(Recorded data)
* * * *

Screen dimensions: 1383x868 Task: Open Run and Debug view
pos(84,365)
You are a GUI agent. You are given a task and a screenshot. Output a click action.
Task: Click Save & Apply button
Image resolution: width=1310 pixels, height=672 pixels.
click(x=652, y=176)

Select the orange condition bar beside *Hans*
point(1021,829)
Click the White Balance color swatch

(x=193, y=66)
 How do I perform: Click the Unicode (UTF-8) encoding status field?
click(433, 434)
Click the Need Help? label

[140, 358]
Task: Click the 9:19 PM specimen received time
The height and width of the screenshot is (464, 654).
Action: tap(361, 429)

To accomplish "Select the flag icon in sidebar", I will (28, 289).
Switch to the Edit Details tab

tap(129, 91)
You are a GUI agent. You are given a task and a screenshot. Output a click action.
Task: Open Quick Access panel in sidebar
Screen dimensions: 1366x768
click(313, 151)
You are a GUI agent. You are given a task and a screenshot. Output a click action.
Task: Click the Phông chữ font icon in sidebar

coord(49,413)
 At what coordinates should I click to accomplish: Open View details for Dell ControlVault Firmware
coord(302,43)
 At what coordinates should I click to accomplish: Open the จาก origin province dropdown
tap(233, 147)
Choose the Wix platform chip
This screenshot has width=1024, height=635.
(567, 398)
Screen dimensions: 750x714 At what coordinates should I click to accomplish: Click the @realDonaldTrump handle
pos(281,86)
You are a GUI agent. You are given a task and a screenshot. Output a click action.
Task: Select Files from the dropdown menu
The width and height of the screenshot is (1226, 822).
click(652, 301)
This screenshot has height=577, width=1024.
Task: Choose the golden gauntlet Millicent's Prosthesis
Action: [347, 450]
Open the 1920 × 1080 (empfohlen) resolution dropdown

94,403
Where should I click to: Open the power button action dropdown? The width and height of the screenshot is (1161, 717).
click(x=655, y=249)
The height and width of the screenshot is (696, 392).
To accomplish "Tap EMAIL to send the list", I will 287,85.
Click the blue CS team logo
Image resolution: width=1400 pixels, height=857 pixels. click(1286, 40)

* * * *

The answer should hold exactly the lines running from the one with "Task: Click the Phông" to the final line of the data, both ends counted.

Task: Click the Phông chữ font icon in sidebar

coord(49,413)
 At what coordinates should I click to accomplish: Open View details for Dell ControlVault Firmware
coord(302,43)
 At what coordinates should I click to accomplish: Open the จาก origin province dropdown
tap(233, 147)
Choose the Wix platform chip
This screenshot has width=1024, height=635.
(567, 398)
Screen dimensions: 750x714 At what coordinates should I click to accomplish: Click the @realDonaldTrump handle
pos(281,86)
You are a GUI agent. You are given a task and a screenshot. Output a click action.
Task: Select Files from the dropdown menu
The width and height of the screenshot is (1226, 822).
click(652, 301)
This screenshot has height=577, width=1024.
Task: Choose the golden gauntlet Millicent's Prosthesis
Action: [347, 450]
Open the 1920 × 1080 (empfohlen) resolution dropdown

94,403
Where should I click to: Open the power button action dropdown? The width and height of the screenshot is (1161, 717).
click(x=655, y=249)
The height and width of the screenshot is (696, 392).
To accomplish "Tap EMAIL to send the list", I will 287,85.
Click the blue CS team logo
Image resolution: width=1400 pixels, height=857 pixels. click(1286, 40)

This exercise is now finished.